## No FE Dataframe

We'll create a dataframe without any Feature Engineering or EDA to compare results so we can understand the importance of FE/EDA

In [None]:
import os
import pandas as pd
import numpy as np

In [None]:
notebook_dir = os.path.dirname(os.path.abspath('__file__'))

pre_data_path = os.path.join(notebook_dir, '../data/raw/car_prices.csv')
pos_data_path = os.path.join(notebook_dir, '../data/processed/car_prices_after_FE.csv')

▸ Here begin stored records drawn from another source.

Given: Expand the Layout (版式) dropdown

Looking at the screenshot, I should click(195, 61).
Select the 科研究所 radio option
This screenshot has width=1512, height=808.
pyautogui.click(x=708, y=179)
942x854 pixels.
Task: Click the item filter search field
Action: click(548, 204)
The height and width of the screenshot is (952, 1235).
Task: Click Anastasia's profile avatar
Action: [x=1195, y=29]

df = pd.read_csv(pre_data_path)
processed_df = pd.read_csv(pos_data_path)

In [None]:
df.info()

In [None]:
processed_df.info()

In [None]:
# To mantain the same structure, we need 'age' column
saledate = df['saledate'].str.split(expand=True)
df = pd.merge(left=df, right=saledate.iloc[:, 3], left_index=True, right_index=True)
df.rename(columns={3: 'salesyear'}, inplace=True)
df['salesyear'] = df['salesyear'].fillna(2015).astype(np.int64)
df['age'] = df['salesyear'] - df['year']

In [None]:
# We will drop useless columns
columns_to_drop = ['vin', 'seller', 'saledate', 'year', 'salesyear']
df = df.drop(columns=columns_to_drop, errors='ignore')

In [None]:
# Drop all nan values so that our model doesn't have any errors
df.dropna(how = 'any', inplace = True)

In [None]:
df.info()

In [None]:
processed_df.info()

In [None]:
# Save dataframe
notebook_dir = os.path.dirname(os.path.abspath('__file__'))
save_path = os.path.join(notebook_dir, '../data/processed/car_prices_without_FE.csv')

df.to_csv(save_path, index=False)